▸ **Work instructions**:
Write out every entry exactly; the pictures do not belong in the copy.

>>>

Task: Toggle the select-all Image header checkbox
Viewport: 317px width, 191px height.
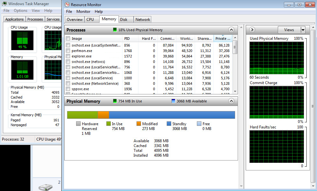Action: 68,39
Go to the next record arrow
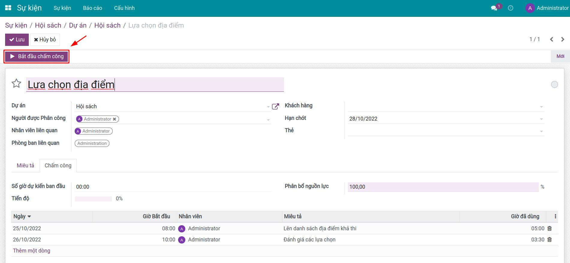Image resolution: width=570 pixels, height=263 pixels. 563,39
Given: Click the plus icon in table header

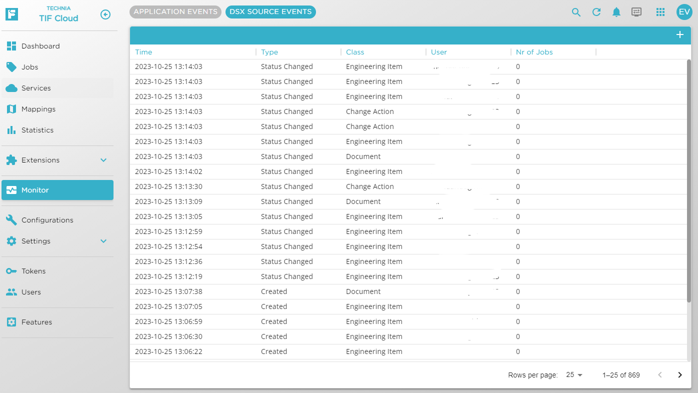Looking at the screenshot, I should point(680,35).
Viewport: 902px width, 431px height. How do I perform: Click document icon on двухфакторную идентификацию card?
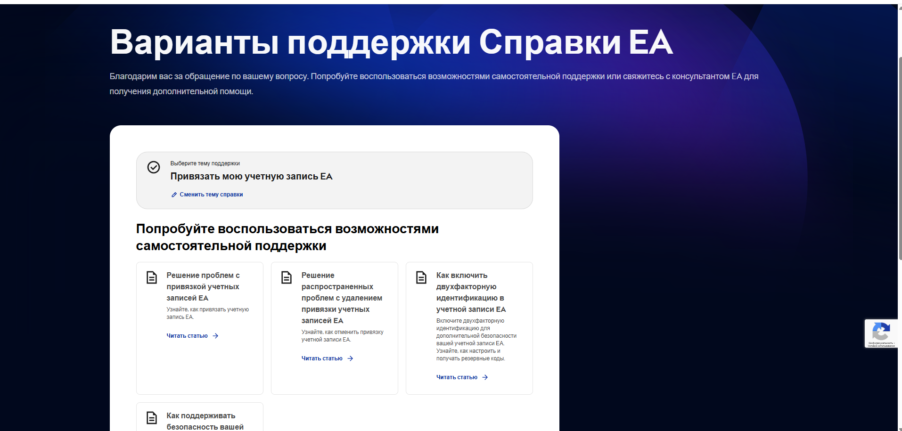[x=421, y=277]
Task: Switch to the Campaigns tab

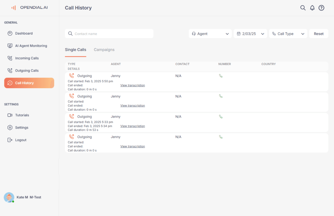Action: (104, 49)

<<<

▸ **Response to the task**:
Task: Toggle the select-all Image header checkbox
Viewport: 317px width, 191px height.
Action: 68,39
Go to the next record arrow
Image resolution: width=570 pixels, height=263 pixels. 563,39
Given: Click the plus icon in table header

Looking at the screenshot, I should point(680,35).
Viewport: 902px width, 431px height. How do I perform: Click document icon on двухфакторную идентификацию card?
[x=421, y=277]
Task: Switch to the Campaigns tab

Action: (104, 49)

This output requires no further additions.